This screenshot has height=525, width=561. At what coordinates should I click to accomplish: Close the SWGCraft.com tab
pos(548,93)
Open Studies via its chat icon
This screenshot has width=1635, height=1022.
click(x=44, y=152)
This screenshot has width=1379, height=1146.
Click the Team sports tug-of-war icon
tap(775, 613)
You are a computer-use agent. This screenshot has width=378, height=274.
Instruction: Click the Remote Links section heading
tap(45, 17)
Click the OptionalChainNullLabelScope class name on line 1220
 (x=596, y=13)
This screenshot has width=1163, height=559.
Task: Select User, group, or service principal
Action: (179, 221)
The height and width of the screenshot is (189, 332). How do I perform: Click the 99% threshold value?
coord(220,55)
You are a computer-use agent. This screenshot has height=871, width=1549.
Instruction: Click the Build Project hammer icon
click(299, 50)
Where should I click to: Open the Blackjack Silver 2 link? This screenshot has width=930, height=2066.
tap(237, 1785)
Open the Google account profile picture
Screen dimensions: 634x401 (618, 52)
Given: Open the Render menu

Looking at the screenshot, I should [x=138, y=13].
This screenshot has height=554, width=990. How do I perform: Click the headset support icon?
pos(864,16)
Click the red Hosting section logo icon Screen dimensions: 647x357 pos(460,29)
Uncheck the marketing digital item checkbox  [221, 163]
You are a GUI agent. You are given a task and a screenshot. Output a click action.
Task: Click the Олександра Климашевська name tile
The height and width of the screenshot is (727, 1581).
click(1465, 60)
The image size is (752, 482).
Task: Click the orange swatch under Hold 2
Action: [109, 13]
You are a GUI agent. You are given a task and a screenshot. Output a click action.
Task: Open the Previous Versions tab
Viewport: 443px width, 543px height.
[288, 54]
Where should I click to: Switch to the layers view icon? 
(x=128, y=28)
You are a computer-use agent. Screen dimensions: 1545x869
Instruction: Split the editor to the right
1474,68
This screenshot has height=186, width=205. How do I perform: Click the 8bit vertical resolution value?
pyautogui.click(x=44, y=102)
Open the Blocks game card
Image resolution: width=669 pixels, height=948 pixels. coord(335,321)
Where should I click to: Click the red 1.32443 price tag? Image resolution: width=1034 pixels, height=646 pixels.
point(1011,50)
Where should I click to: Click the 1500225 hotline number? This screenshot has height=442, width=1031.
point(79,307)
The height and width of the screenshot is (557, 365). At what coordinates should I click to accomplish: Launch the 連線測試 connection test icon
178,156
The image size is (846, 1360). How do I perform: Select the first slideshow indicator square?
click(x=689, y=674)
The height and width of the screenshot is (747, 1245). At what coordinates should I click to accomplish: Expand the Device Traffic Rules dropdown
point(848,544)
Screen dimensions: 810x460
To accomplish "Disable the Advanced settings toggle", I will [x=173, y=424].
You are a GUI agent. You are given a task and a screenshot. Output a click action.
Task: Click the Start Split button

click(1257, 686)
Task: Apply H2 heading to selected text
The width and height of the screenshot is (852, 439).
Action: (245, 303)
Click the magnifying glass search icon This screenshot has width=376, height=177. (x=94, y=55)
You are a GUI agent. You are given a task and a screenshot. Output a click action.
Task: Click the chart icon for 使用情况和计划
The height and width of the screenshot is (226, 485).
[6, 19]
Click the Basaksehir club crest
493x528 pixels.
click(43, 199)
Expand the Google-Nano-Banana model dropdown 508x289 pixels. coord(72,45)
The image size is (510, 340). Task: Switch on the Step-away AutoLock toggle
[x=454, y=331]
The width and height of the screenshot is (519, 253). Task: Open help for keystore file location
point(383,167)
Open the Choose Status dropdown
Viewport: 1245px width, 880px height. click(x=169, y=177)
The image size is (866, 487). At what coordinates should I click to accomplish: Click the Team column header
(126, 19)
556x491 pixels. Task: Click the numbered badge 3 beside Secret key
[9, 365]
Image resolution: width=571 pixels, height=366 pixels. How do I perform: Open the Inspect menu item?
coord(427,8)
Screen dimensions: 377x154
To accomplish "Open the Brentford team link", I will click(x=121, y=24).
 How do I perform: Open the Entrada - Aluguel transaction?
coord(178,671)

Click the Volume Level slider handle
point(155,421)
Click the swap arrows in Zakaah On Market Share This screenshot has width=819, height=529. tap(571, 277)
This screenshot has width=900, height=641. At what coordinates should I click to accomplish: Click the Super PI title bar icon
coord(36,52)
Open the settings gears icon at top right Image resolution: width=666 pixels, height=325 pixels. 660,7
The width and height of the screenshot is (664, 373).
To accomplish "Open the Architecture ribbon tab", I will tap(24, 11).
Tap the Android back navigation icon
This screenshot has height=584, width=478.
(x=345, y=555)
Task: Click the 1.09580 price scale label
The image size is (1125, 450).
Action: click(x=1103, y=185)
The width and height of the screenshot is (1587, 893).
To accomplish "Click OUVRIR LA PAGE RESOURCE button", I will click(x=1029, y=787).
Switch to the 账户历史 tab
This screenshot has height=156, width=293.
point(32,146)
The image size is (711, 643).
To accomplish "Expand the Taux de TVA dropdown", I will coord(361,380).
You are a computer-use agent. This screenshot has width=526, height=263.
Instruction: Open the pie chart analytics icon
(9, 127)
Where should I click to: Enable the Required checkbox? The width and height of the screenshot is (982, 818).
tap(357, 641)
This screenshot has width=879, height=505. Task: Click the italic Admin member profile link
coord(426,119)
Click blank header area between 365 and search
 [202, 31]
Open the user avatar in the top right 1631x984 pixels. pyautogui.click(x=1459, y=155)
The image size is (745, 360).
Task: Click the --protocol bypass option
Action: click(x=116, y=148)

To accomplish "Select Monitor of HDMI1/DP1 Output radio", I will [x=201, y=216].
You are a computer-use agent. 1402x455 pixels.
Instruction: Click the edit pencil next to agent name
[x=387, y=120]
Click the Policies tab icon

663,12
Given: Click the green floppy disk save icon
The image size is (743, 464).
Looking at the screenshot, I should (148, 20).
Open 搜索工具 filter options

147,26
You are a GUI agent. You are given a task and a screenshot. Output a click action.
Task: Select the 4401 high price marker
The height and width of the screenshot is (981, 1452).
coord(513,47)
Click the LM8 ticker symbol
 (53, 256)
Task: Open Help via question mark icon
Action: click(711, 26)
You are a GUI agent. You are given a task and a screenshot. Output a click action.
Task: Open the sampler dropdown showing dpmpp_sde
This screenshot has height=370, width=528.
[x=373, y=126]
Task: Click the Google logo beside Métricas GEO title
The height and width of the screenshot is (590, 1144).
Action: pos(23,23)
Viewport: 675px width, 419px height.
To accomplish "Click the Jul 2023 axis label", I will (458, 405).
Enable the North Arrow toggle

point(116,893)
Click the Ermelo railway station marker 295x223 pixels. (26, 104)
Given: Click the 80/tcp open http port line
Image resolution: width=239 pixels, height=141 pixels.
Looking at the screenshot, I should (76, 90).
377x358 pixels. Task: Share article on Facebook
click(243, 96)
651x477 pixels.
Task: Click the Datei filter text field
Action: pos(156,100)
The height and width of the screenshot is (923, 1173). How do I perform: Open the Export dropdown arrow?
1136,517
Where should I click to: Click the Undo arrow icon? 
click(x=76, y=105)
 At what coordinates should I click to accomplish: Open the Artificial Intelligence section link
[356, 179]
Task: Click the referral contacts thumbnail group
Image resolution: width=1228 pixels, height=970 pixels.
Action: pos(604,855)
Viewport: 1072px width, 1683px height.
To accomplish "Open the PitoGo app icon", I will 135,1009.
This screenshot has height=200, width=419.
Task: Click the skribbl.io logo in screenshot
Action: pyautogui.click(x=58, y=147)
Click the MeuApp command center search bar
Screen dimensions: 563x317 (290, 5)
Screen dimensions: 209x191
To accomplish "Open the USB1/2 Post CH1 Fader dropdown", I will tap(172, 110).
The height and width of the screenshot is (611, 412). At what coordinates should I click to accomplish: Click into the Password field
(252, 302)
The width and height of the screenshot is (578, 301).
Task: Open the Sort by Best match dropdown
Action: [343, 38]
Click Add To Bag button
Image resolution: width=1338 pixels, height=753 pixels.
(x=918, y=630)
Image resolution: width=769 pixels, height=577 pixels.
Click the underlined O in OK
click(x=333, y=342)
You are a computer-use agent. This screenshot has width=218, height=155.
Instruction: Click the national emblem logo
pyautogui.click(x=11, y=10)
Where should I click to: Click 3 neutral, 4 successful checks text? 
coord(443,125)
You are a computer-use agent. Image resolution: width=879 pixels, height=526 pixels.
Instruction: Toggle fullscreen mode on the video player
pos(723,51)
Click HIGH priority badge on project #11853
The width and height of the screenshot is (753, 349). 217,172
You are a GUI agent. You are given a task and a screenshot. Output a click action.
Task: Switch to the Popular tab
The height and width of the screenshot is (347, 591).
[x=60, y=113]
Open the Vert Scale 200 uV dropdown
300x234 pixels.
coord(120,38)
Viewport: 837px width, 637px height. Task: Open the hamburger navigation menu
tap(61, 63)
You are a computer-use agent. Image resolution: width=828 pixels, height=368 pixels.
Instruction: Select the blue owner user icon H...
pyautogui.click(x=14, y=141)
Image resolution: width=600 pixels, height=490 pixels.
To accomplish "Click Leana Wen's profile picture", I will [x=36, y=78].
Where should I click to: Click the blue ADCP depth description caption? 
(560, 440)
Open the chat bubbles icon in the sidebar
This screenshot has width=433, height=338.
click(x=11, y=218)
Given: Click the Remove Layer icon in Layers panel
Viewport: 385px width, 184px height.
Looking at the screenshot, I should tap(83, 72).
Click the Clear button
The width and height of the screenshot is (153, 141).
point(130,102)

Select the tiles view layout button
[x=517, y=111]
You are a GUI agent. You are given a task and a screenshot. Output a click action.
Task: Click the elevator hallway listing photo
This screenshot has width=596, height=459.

▸ Исходный запрос
Перепишите пункты от самого начала до строки с «tap(775, 613)» включительно, поменяв «tug-of-war» на «relay race». Всё остальное оставьте без изменений.

▸ Решение
This screenshot has height=525, width=561. At what coordinates should I click to accomplish: Close the SWGCraft.com tab
pos(548,93)
Open Studies via its chat icon
This screenshot has width=1635, height=1022.
click(x=44, y=152)
This screenshot has width=1379, height=1146.
Click the Team sports relay race icon
tap(775, 613)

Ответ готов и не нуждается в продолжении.